There was a significant increase in the number of approvals (7) in 2008 involving U.S.-based companies (Lev, Amgen, Schering-Plough, Baxter, Regeneron, Wyeth and Zymogenetics). This contrasts with 2007, when only one approval involved a U.S. biotech-type company (Genzyme; an approval for a product already on the market for decades). Among 2008 products, those developed and marketed by smaller U.S. biotech-type companies include Arcalyst from Regeneron and Recothrom from Zymogenetics, with one product marketed (not developed) in the U.S. by Lev Pharmaceuticals. Among companies with products approved in 2008, Schering-Plough, GlaxoSmithKine, Baxter, Bayer, Novo Nordisk, Sanofi Pasteur (Sanofi Aventis) and Wyeth are large international pharmaceutical companies, and depending on criteria, Amgen may now be considered to be included in this class. A number of 2008 approvals (6) involved European-based companies (Novo Nordisk, UCB, Sanofi Pasteur and Bayer and Sanquin), and one product involved a Canadian company (Cangene and Apotex).

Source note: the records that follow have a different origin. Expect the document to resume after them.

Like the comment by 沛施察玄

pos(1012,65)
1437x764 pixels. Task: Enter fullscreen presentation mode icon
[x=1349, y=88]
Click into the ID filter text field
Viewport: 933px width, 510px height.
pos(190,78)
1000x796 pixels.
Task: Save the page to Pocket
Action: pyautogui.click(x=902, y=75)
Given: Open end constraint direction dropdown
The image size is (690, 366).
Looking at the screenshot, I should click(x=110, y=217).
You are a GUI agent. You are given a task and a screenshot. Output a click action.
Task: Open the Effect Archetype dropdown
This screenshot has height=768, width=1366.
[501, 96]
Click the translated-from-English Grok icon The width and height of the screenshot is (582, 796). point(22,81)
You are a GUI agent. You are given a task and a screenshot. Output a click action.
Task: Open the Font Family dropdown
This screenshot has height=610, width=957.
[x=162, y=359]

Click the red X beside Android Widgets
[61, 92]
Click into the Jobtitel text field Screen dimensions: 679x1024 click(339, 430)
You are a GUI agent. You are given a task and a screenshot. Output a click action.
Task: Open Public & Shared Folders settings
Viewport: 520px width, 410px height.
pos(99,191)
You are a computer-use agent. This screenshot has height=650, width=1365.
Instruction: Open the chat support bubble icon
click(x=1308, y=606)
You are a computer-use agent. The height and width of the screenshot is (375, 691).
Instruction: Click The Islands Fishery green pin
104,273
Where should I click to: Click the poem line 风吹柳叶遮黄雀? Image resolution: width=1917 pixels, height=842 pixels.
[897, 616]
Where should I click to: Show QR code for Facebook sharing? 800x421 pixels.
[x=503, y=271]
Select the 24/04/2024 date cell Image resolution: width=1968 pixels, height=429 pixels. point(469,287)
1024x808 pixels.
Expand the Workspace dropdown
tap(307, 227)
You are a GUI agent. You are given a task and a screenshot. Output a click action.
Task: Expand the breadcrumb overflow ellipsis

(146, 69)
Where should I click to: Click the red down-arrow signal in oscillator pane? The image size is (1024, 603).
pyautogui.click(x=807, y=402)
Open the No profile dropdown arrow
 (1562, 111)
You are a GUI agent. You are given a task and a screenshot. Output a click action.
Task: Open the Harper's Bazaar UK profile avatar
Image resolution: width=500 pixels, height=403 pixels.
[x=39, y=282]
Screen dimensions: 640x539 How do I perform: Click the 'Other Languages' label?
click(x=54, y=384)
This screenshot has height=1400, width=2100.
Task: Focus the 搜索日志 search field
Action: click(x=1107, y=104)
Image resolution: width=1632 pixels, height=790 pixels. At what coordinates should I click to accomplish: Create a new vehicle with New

In terms of technology, particularly genetic engineering, 2008 offered increased innovation, including two engineered monoclonal antibody-like agents. The active agent in Nplate from Amgen is an E. coli-expressed "peptibody" or
recombinant Fc-peptide fusion protein with antibody-like binding affinity for a novel target, thromobopoietin. Arcalyst from Regeneron contains IL-1 Trap (rilonacept), a Chinese hamster ovary (CHO) cell-expressed recombinant dimeric fusion single-chain antibody-like glycoprotein consisting of two human IL-1 cytokine receptor extracellular domains targeting IL-1 (a novel target) linked in-line to the Fc (constant) portion of human immunogloblulin G1 (IgG1). Cimzia, developed by Celltech, now UCB Group, contains an E. coli-expressed recombinant Fab' portion of a recombinant humanized tumor necrosis factor (TNF) murine (mouse) monoclonal antibody with specificity for tumor necrosis factor-alpha (joining other products with this target). Recothrom from Zymogenetics is the first recombinant human thrombin product. Xyntha from Wyeth contains the same modified recombinant Factor VIII as in ReFacto, which it is replacing, but the product's manufacture has been significantly updated, with all use of animal- and human-derived products eliminated, including use in culture media and the replacement of a monoclonal antibody used for immunoaffinity purification with a synthetic ligand. Other products offered, at best, incremental advances in active agent design and product manufacture. All of the recombinant products approved in 2008 involved use of conventional (the same old) expression systems.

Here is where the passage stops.